- **WORK INSTRUCTIONS**
I would like each line of the data that holds the word "computer" copied out.

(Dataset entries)
══════════
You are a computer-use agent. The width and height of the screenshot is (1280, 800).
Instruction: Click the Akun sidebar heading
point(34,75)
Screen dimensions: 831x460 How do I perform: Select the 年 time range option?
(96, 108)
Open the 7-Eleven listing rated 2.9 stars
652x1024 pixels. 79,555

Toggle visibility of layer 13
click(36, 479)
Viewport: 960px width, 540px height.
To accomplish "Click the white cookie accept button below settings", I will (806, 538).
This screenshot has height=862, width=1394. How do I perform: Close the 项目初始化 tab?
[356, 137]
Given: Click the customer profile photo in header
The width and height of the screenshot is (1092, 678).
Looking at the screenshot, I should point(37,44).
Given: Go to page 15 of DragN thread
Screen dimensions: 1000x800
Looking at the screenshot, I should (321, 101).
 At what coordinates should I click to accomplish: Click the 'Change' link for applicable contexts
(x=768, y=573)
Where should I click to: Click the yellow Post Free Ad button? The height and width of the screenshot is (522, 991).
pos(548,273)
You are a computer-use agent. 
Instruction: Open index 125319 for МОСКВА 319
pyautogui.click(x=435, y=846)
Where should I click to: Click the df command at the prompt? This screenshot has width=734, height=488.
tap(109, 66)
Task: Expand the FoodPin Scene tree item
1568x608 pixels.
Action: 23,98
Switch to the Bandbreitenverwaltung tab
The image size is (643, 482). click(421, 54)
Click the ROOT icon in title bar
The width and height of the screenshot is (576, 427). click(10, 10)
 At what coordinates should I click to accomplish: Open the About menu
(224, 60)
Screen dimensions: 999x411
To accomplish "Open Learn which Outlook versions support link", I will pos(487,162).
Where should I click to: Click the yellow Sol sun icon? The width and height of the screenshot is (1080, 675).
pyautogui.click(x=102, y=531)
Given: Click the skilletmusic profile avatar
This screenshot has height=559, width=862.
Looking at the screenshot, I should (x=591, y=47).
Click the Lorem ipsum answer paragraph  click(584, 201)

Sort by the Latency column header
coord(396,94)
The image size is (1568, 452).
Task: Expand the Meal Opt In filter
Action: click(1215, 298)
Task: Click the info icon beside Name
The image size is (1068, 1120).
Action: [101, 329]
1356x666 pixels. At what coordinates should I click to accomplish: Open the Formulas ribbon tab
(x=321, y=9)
══════════
- **FINISHED EXERCISE**
You are a computer-use agent. The width and height of the screenshot is (1280, 800).
You are a computer-use agent. 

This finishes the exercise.